■ **What the task requires**:
Update all the entries below by changing each "Screen dimensions:" to "Screen size:" and leaving everything else the same.

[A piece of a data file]
::::::
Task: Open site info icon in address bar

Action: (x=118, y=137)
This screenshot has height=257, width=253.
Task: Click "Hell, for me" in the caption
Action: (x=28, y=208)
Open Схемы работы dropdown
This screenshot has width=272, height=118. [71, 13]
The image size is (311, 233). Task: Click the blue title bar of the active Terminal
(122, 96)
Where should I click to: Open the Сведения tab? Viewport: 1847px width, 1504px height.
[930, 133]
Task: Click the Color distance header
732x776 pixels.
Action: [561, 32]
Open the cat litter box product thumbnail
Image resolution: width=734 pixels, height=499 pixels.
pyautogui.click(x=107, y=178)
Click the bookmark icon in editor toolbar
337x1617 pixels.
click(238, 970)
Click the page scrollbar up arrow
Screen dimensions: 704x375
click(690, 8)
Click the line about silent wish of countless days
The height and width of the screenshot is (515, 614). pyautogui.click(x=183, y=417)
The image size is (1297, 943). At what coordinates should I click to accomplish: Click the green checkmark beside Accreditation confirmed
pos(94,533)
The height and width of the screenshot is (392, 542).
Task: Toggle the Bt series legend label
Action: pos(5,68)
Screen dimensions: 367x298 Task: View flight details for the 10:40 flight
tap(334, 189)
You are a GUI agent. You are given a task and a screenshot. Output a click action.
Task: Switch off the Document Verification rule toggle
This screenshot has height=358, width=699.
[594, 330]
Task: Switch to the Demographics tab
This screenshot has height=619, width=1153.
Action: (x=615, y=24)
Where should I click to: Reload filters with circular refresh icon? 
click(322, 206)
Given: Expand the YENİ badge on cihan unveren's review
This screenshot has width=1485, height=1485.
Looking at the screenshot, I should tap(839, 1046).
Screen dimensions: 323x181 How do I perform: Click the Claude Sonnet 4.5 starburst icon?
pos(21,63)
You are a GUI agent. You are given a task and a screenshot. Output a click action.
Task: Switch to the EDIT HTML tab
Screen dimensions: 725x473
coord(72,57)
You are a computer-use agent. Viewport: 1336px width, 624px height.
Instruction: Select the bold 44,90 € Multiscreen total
::::::
■ **The solution**:
Task: Open site info icon in address bar

Action: (x=118, y=137)
This screenshot has height=257, width=253.
Task: Click "Hell, for me" in the caption
Action: (x=28, y=208)
Open Схемы работы dropdown
This screenshot has width=272, height=118. [71, 13]
The image size is (311, 233). Task: Click the blue title bar of the active Terminal
(122, 96)
Where should I click to: Open the Сведения tab? Viewport: 1847px width, 1504px height.
[930, 133]
Task: Click the Color distance header
732x776 pixels.
Action: [561, 32]
Open the cat litter box product thumbnail
Image resolution: width=734 pixels, height=499 pixels.
pyautogui.click(x=107, y=178)
Click the bookmark icon in editor toolbar
337x1617 pixels.
click(238, 970)
Click the page scrollbar up arrow
Screen size: 704x375
click(690, 8)
Click the line about silent wish of countless days
The height and width of the screenshot is (515, 614). pyautogui.click(x=183, y=417)
The image size is (1297, 943). At what coordinates should I click to accomplish: Click the green checkmark beside Accreditation confirmed
pos(94,533)
The height and width of the screenshot is (392, 542).
Task: Toggle the Bt series legend label
Action: pos(5,68)
Screen size: 367x298 Task: View flight details for the 10:40 flight
tap(334, 189)
You are a GUI agent. You are given a task and a screenshot. Output a click action.
Task: Switch off the Document Verification rule toggle
This screenshot has height=358, width=699.
[594, 330]
Task: Switch to the Demographics tab
This screenshot has height=619, width=1153.
Action: (x=615, y=24)
Where should I click to: Reload filters with circular refresh icon? 
click(322, 206)
Given: Expand the YENİ badge on cihan unveren's review
This screenshot has width=1485, height=1485.
Looking at the screenshot, I should tap(839, 1046).
Screen size: 323x181 How do I perform: Click the Claude Sonnet 4.5 starburst icon?
pos(21,63)
You are a GUI agent. You are given a task and a screenshot. Output a click action.
Task: Switch to the EDIT HTML tab
Screen size: 725x473
coord(72,57)
You are a computer-use agent. Viewport: 1336px width, 624px height.
Instruction: Select the bold 44,90 € Multiscreen total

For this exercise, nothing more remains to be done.